-------- DATA FOR THE TASK --------
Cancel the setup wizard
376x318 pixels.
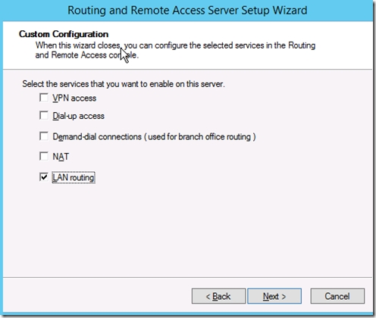[337, 296]
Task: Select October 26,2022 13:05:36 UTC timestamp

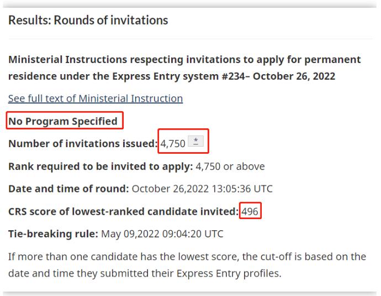Action: (202, 189)
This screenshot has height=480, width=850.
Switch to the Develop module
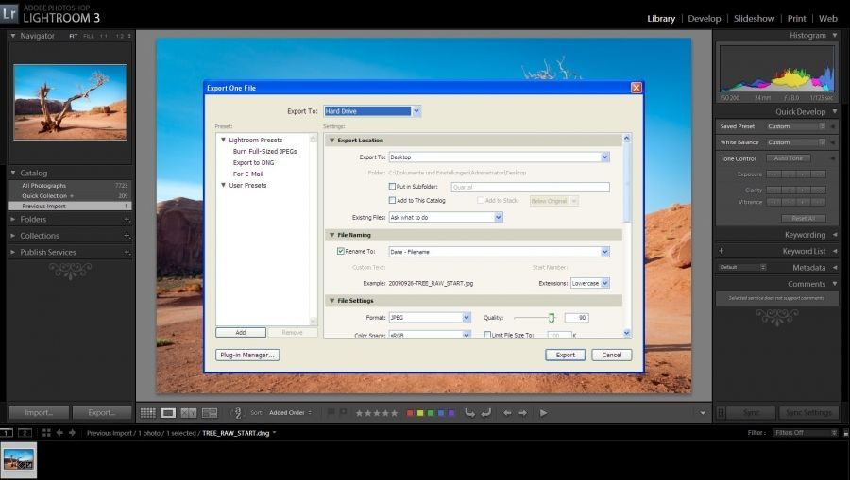tap(705, 18)

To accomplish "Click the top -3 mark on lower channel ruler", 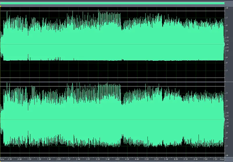I will click(227, 93).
--------
* WRITTEN INSTRUCTION:
Pull out every line in the records above that contains the word "Select", matching its case exactly.

* REPLY TO THE TASK:
Task: Select October 26,2022 13:05:36 UTC timestamp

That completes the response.